_Activity_
Leave out the pictures and retype all the entries below exactly.

_Data under study_
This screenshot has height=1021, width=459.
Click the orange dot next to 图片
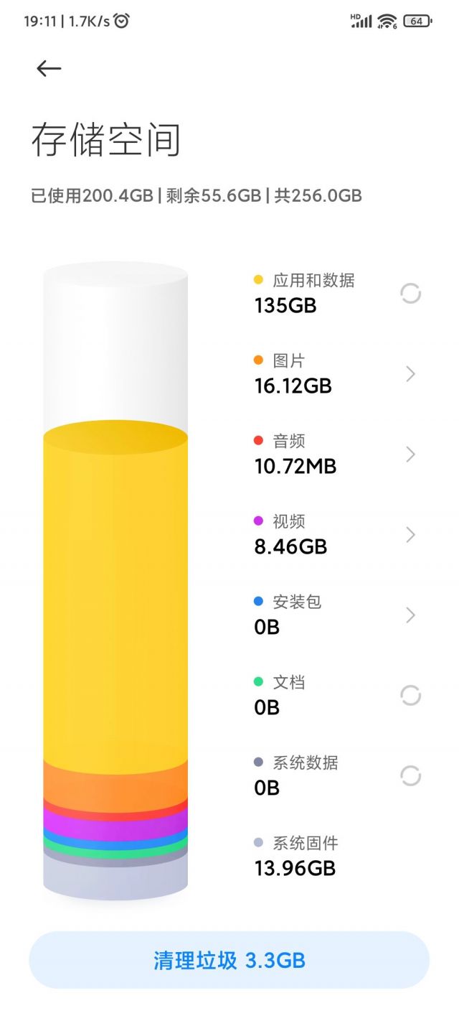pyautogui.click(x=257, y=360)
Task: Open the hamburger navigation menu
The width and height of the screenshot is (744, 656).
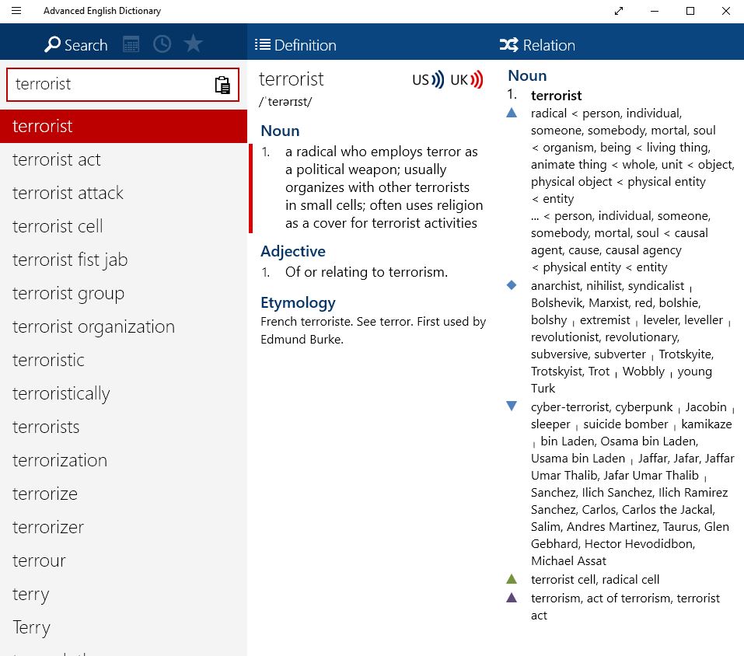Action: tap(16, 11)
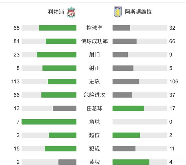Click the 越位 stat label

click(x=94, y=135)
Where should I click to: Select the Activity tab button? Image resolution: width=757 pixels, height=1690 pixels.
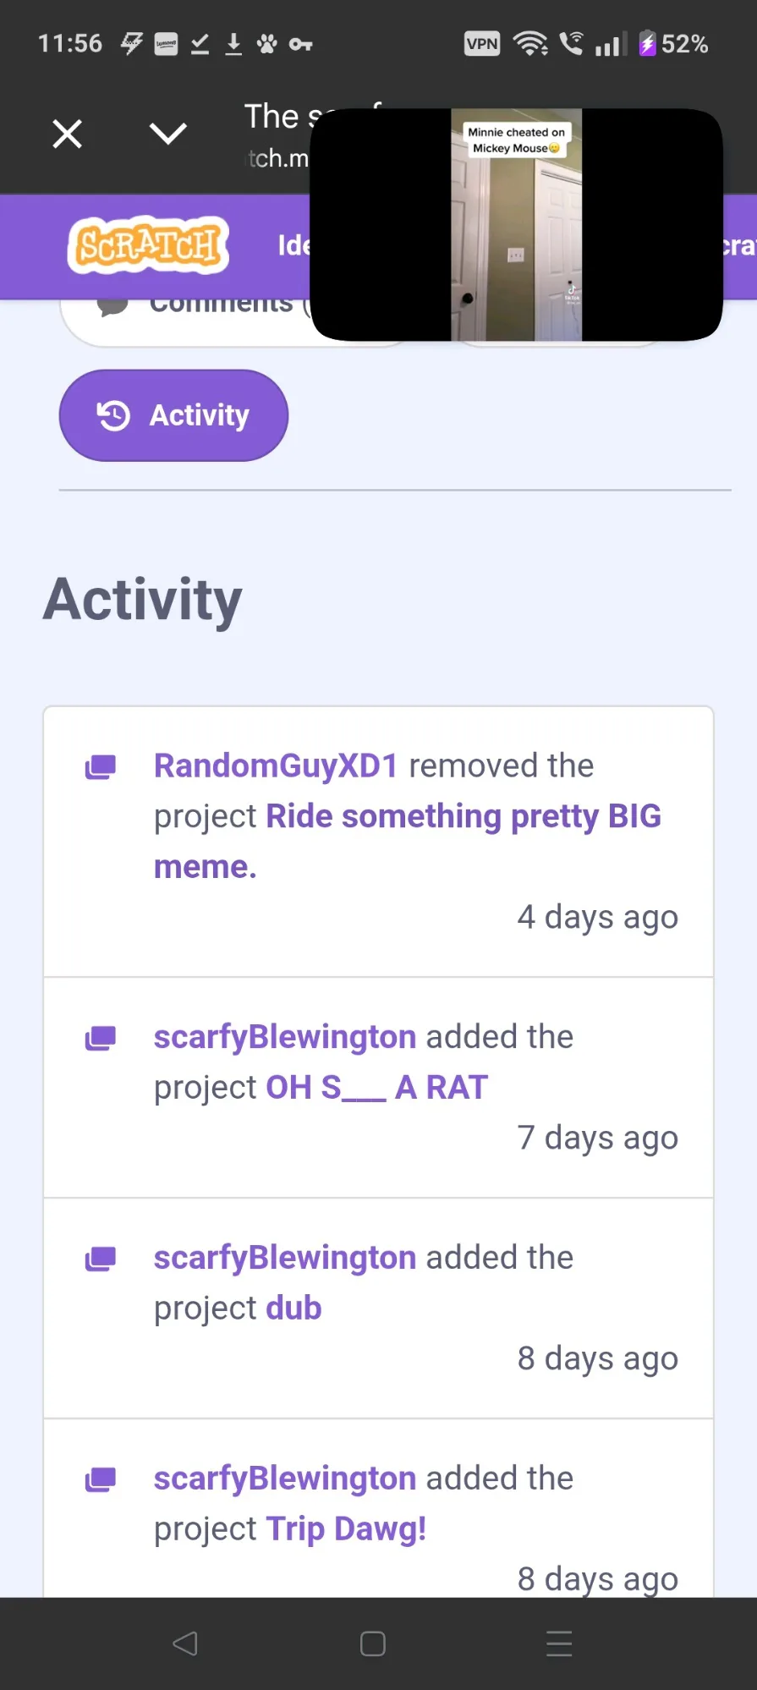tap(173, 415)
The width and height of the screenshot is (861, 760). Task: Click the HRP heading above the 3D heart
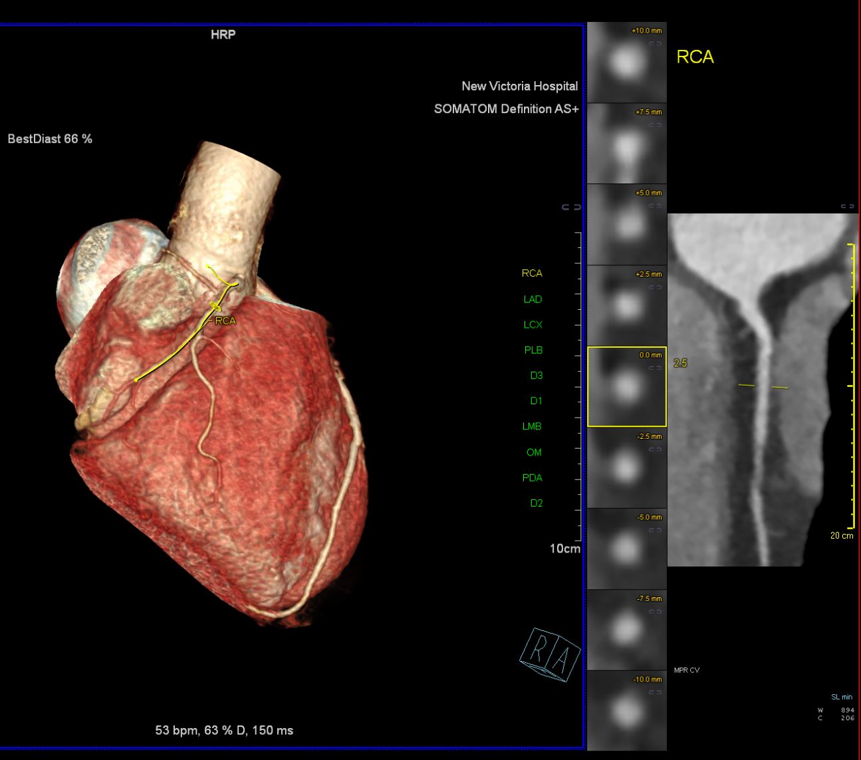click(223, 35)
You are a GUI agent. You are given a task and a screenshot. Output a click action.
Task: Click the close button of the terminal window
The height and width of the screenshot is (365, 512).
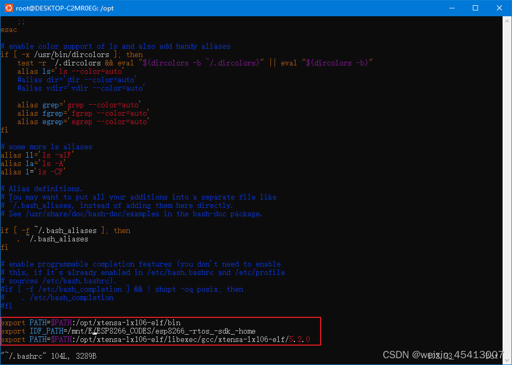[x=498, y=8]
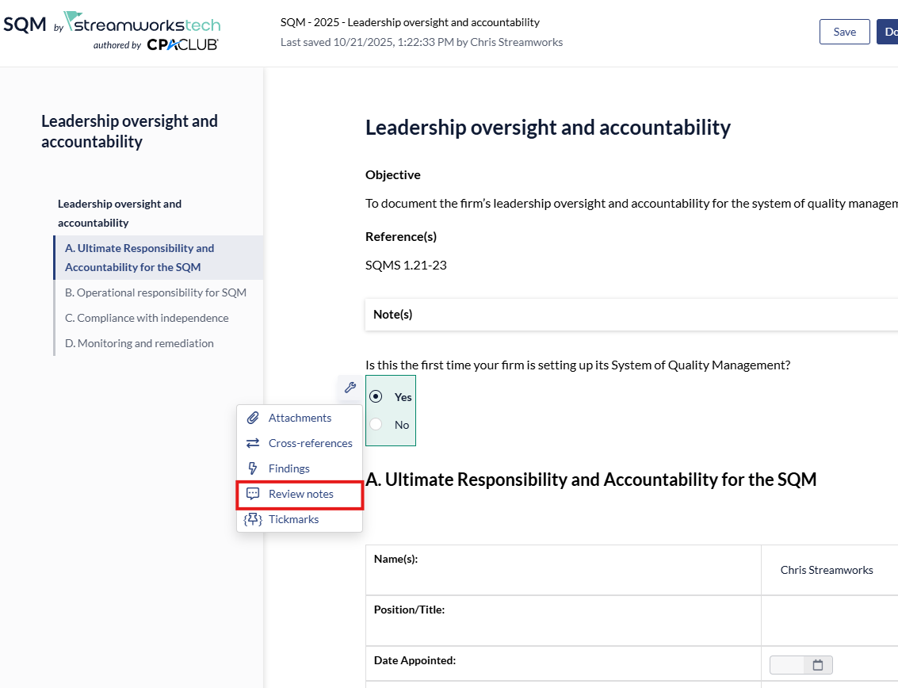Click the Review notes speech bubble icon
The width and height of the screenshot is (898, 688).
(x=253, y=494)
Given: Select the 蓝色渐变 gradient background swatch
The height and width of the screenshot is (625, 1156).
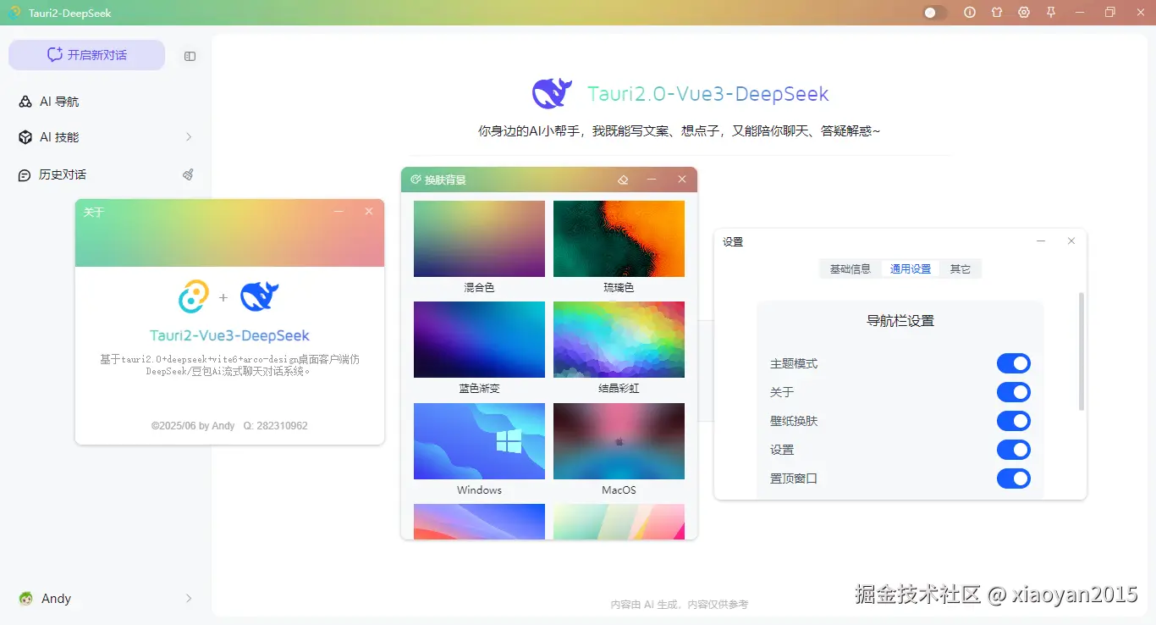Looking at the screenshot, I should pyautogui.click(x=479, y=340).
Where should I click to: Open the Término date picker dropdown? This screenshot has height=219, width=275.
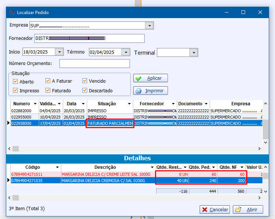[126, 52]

_Answer section_
This screenshot has height=1021, width=459.
Click the orange dot next to 图片
pyautogui.click(x=257, y=360)
Task: Open the hamburger navigation menu
The width and height of the screenshot is (744, 656).
Action: tap(16, 11)
Click the 越位 stat label

click(x=94, y=135)
Where should I click to: Select the Activity tab button? Image resolution: width=757 pixels, height=1690 pixels.
tap(173, 415)
The width and height of the screenshot is (861, 760). Task: Click the HRP heading above the 3D heart
click(223, 35)
You are a GUI agent. You are given a task and a screenshot. Output a click action.
Task: Click the close button of the terminal window
The height and width of the screenshot is (365, 512).
[x=498, y=8]
Click the Review notes speech bubble icon
The width and height of the screenshot is (898, 688).
(x=253, y=494)
Given: Select the 蓝色渐变 gradient background swatch
The height and width of the screenshot is (625, 1156).
Looking at the screenshot, I should pyautogui.click(x=479, y=340).
Where should I click to: Open the Término date picker dropdown? This screenshot has height=219, width=275.
[126, 52]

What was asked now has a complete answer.